> [Material for this task]:
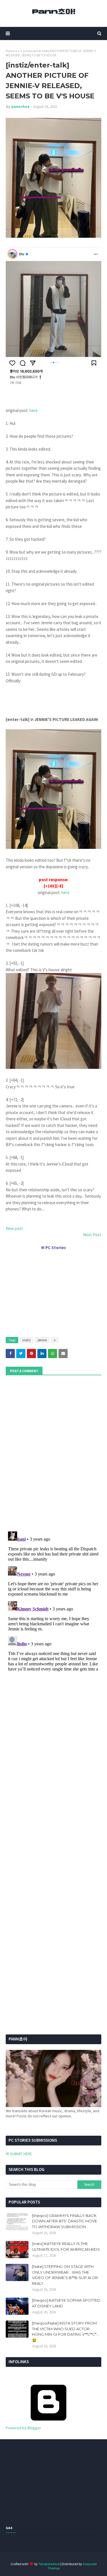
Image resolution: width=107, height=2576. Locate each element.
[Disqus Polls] (53, 1452)
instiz (27, 1340)
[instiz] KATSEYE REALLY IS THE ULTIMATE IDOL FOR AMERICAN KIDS (66, 2246)
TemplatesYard (49, 2564)
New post (14, 1228)
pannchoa (20, 106)
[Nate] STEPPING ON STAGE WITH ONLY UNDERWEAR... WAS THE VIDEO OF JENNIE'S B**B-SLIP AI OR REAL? (65, 2275)
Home (10, 51)
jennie (42, 1340)
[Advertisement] (53, 1291)
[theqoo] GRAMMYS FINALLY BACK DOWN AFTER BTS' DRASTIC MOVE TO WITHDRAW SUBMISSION (64, 2221)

> [Exercise description]:
The answer must be the line containing "Home (10, 51)" and every line after it to the end of the data, each set down exactly.

> [Task result]:
Home (10, 51)
jennie (42, 1340)
[Advertisement] (53, 1291)
[theqoo] GRAMMYS FINALLY BACK DOWN AFTER BTS' DRASTIC MOVE TO WITHDRAW SUBMISSION (64, 2221)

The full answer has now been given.